## Excerpted records
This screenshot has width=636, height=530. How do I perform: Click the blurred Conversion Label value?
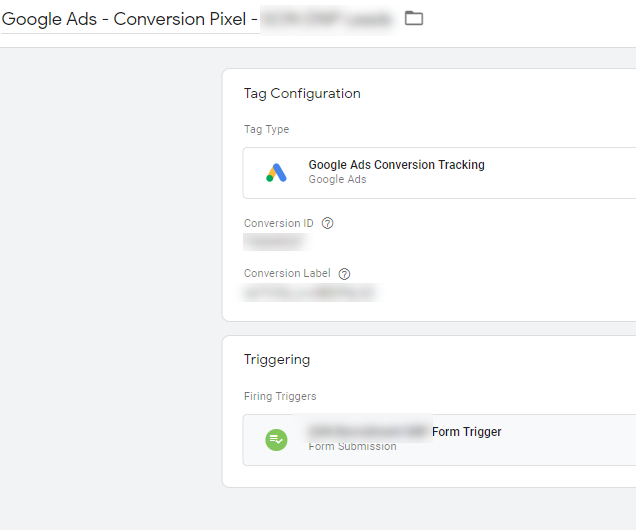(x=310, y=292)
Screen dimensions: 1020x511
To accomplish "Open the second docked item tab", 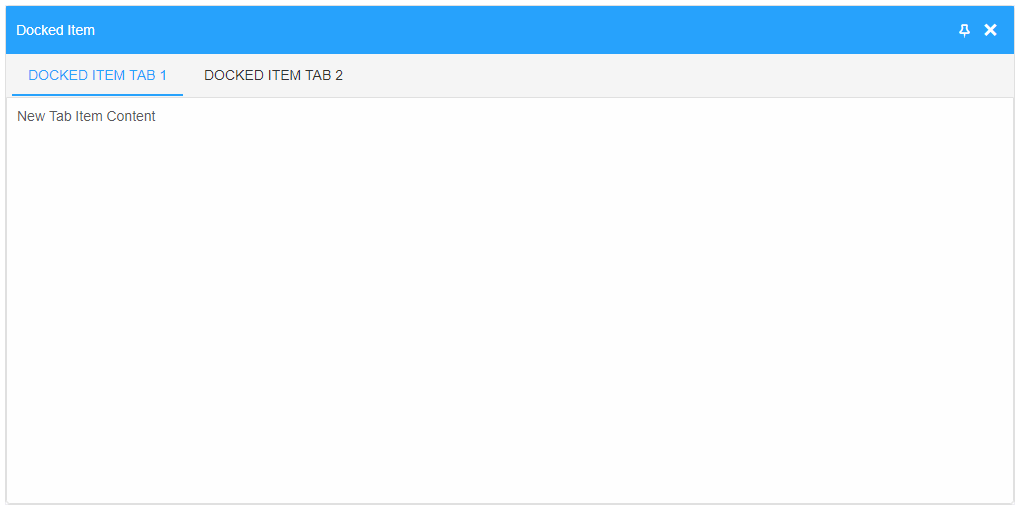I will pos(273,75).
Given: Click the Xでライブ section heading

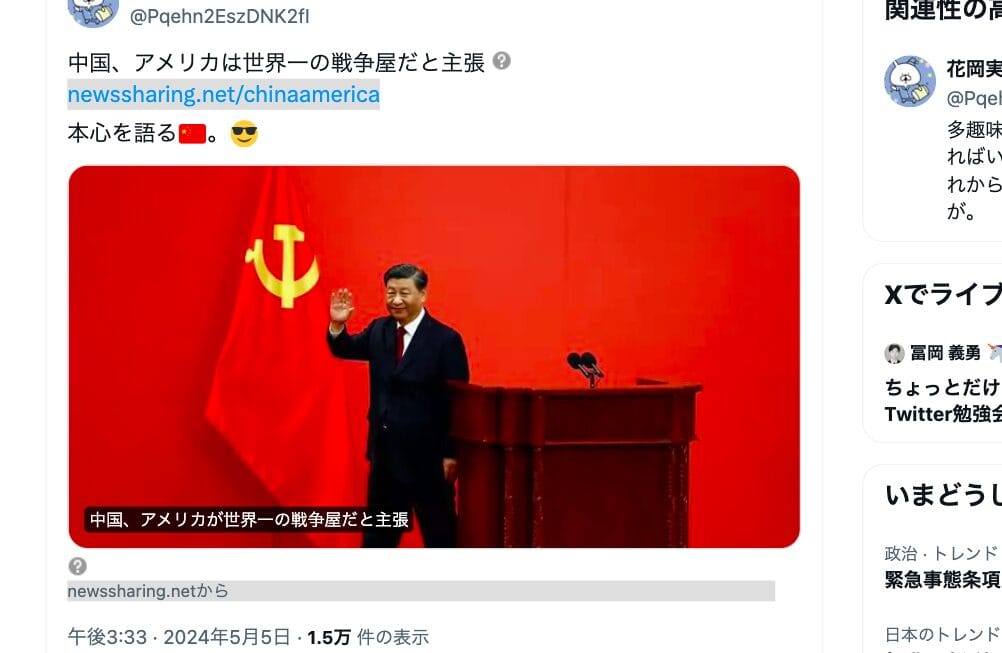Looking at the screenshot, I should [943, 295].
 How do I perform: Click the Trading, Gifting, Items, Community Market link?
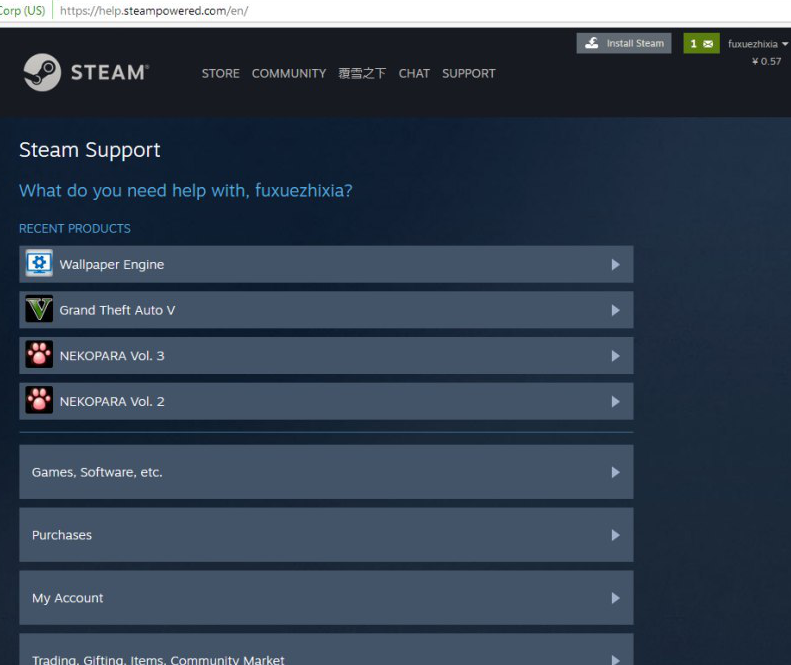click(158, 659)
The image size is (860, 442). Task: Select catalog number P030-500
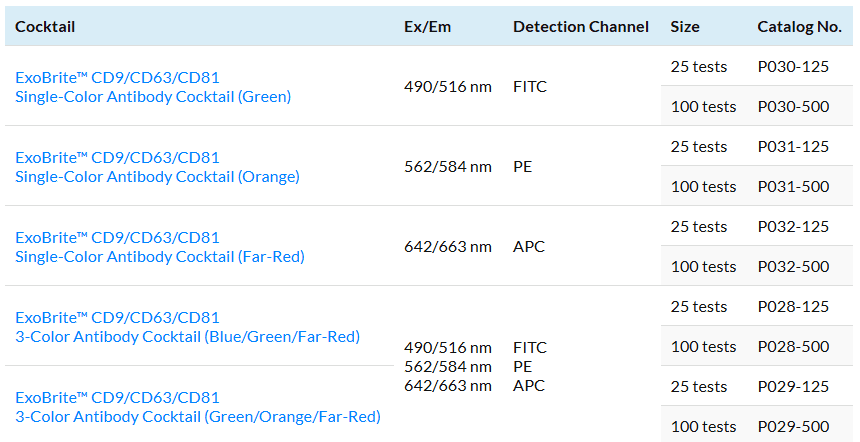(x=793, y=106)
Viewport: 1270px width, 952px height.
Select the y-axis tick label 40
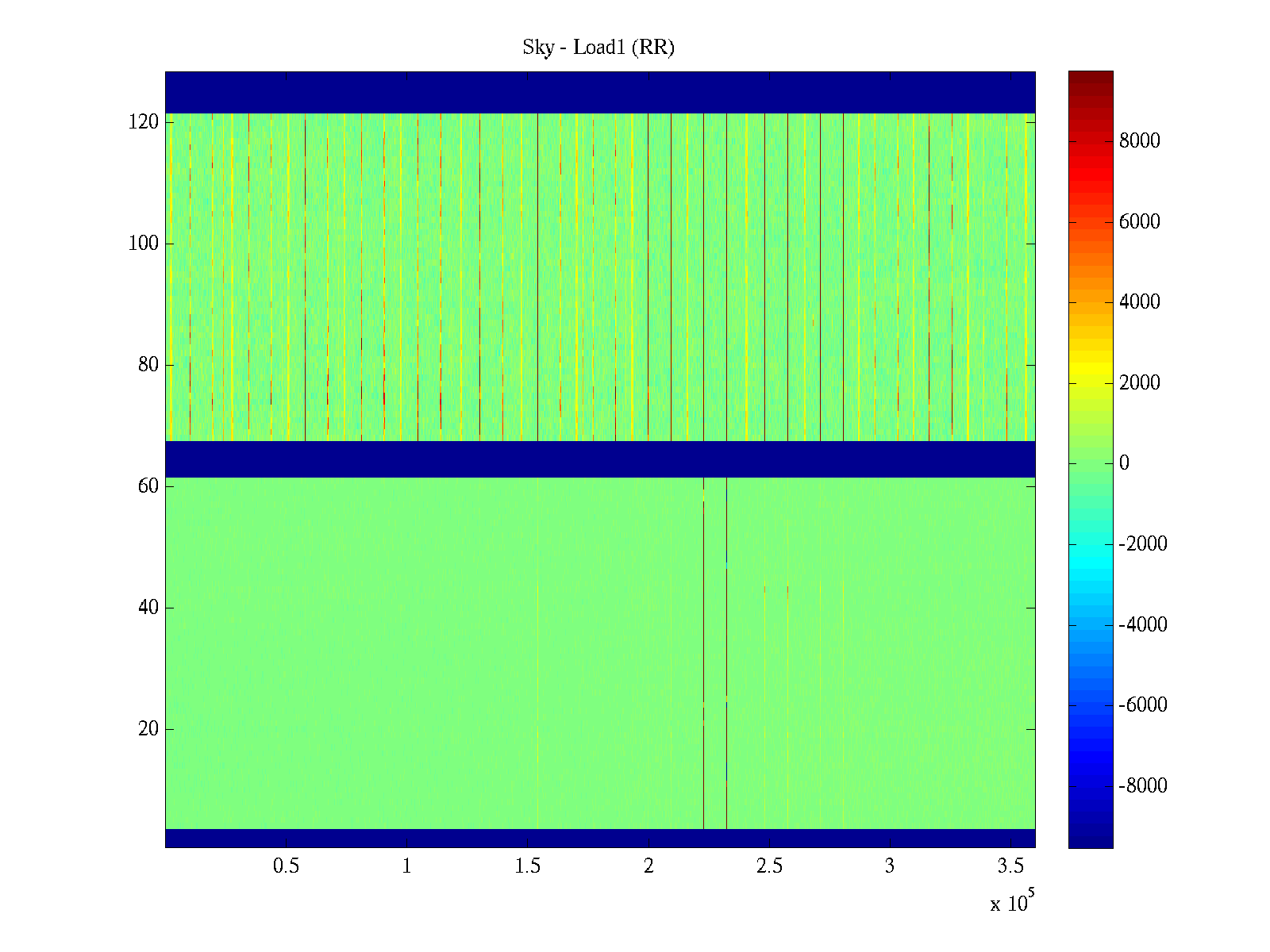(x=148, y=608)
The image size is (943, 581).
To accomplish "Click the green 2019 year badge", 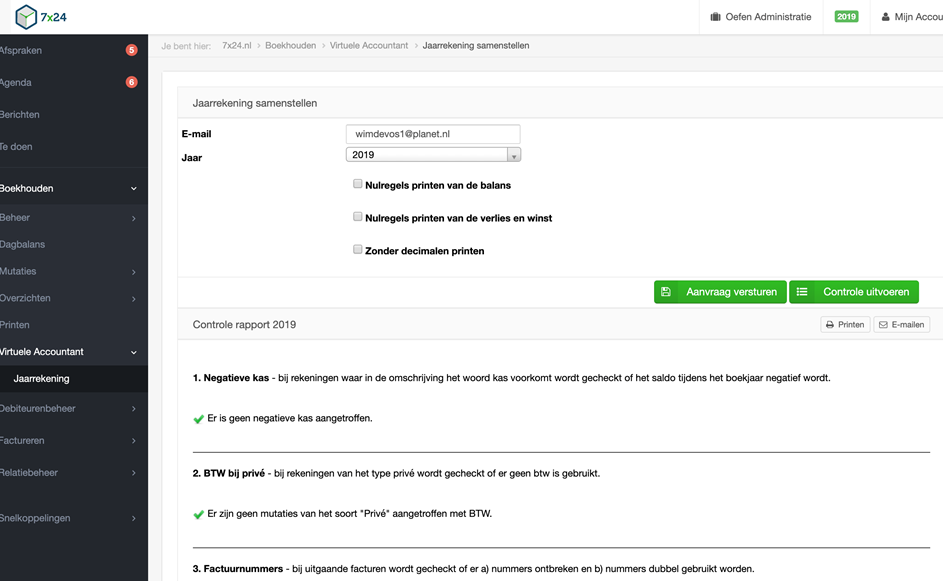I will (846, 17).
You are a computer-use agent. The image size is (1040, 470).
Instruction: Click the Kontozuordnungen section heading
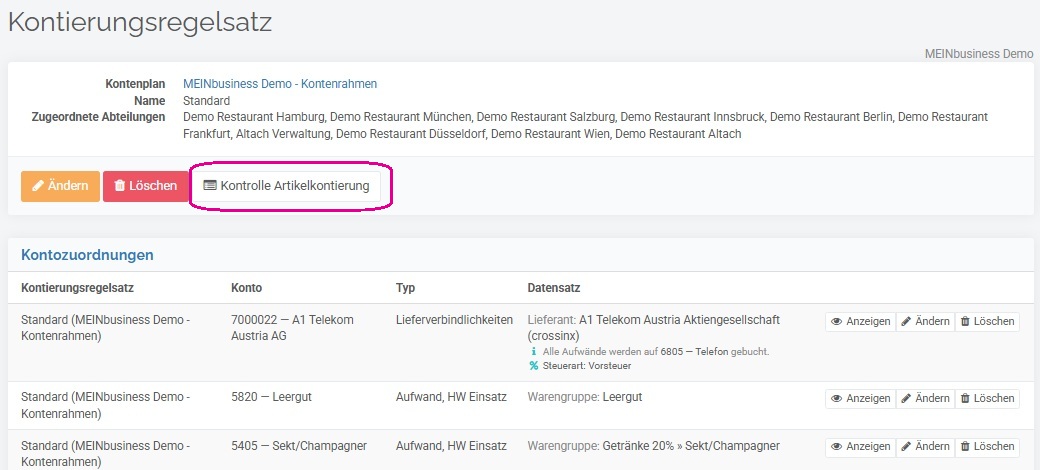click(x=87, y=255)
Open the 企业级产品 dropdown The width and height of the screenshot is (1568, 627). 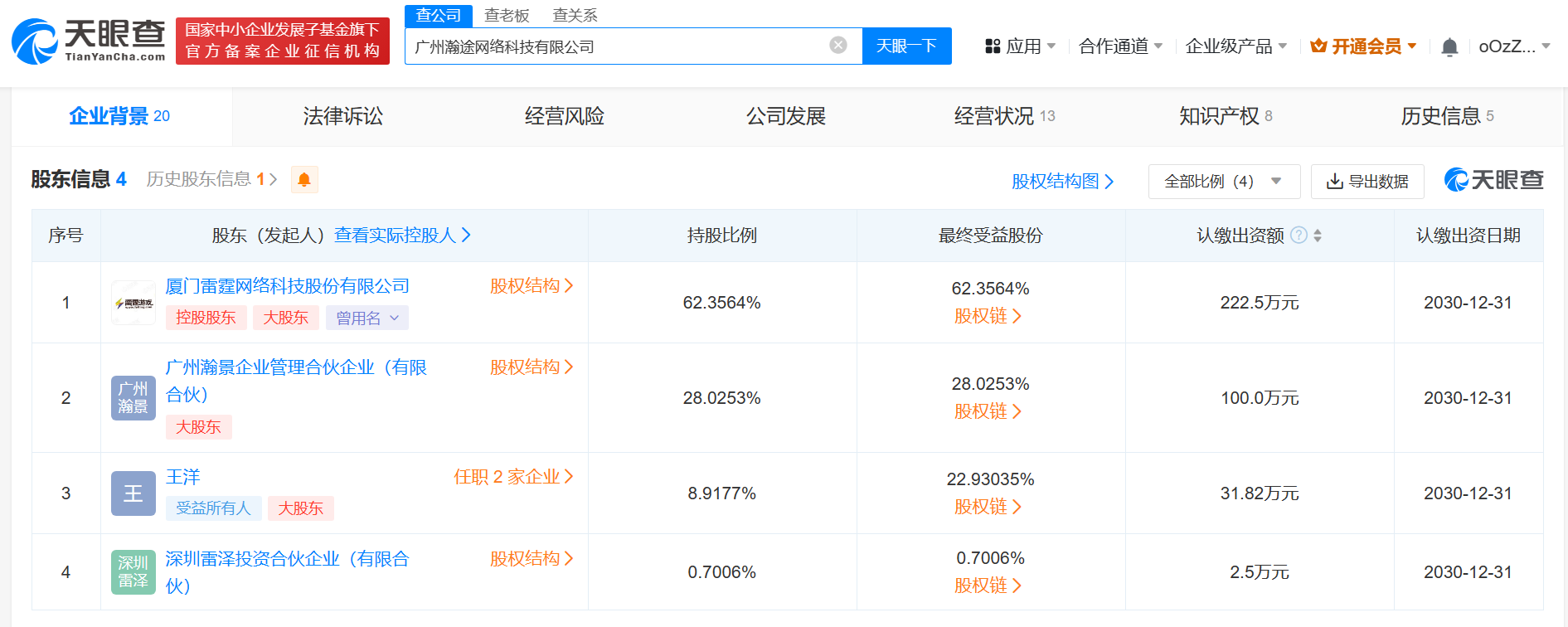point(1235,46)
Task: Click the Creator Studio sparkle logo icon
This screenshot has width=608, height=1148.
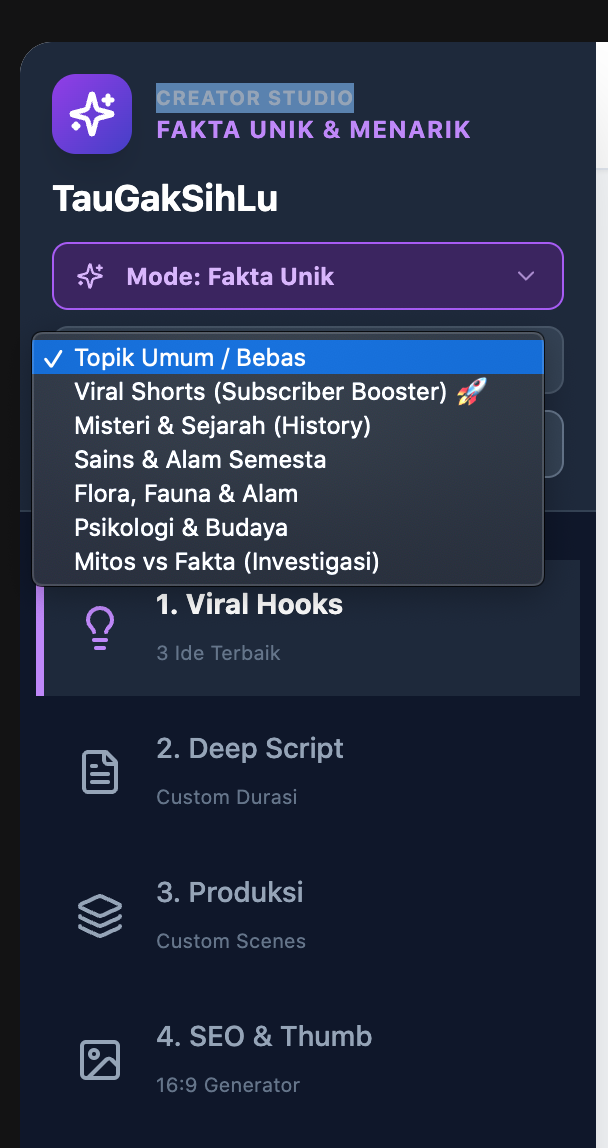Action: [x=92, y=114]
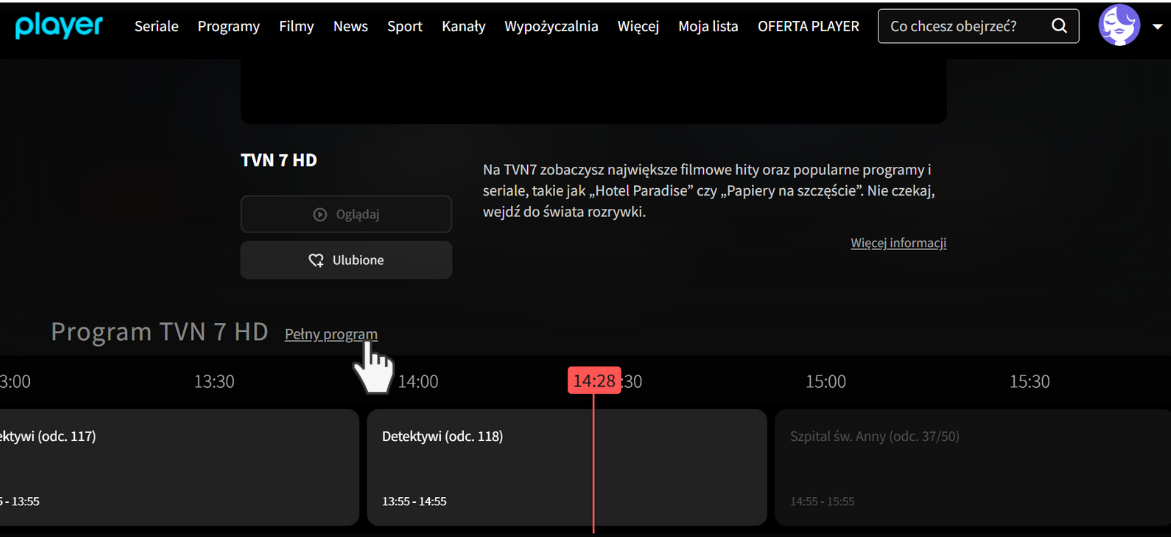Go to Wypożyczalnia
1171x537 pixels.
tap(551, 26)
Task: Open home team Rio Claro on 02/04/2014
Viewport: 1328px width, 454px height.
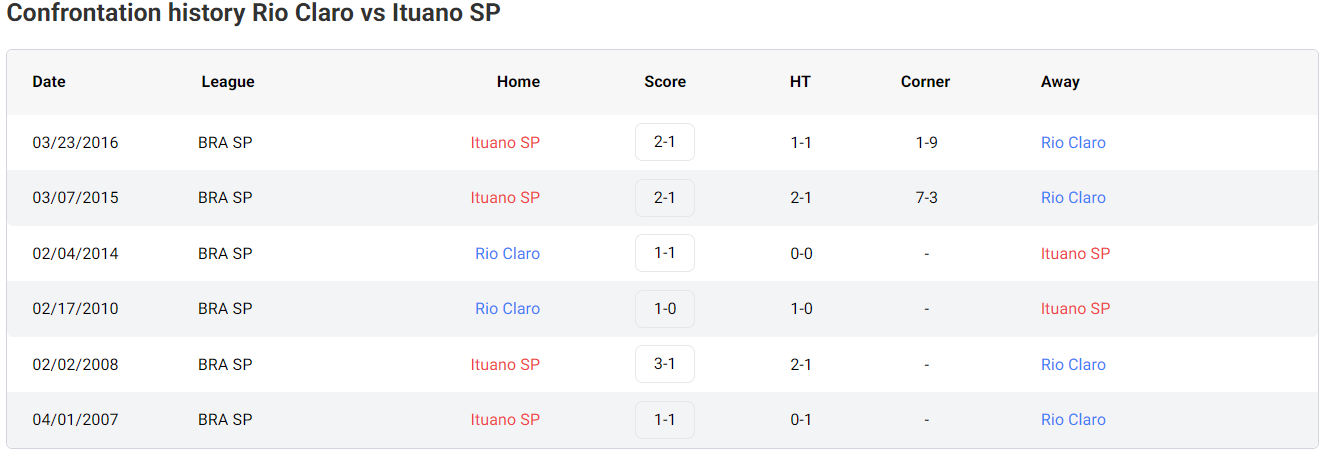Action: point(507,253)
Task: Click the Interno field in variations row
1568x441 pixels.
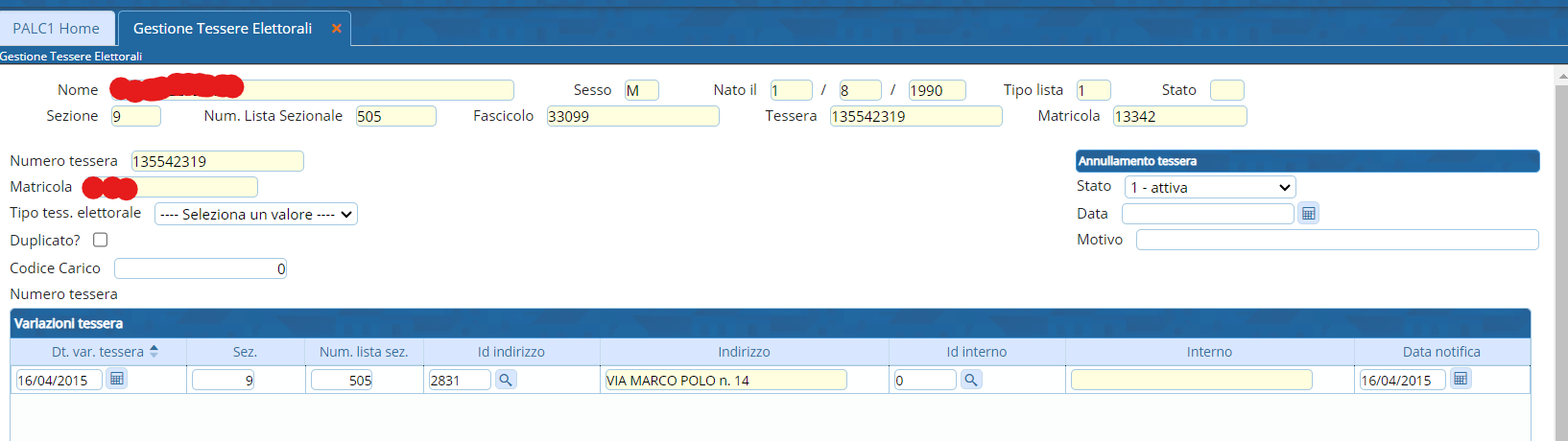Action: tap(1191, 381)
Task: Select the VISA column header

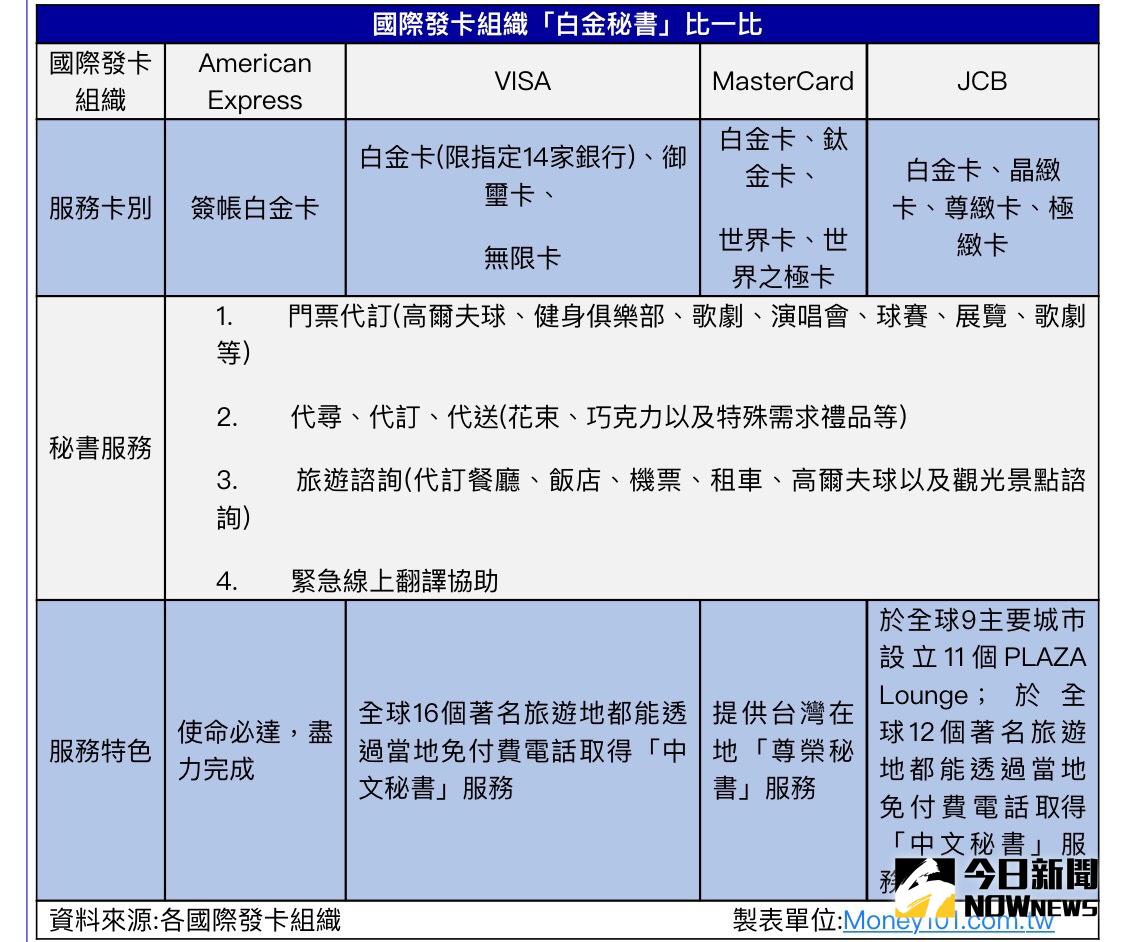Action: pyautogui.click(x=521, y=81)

## Work task
Without any pictures, restate word for word only the lines from the one with "1568x441 pixels." through the end of the listing.

## Solution to this problem
1568x441 pixels.
Action: tap(1191, 381)
Task: Select the VISA column header

Action: pyautogui.click(x=521, y=81)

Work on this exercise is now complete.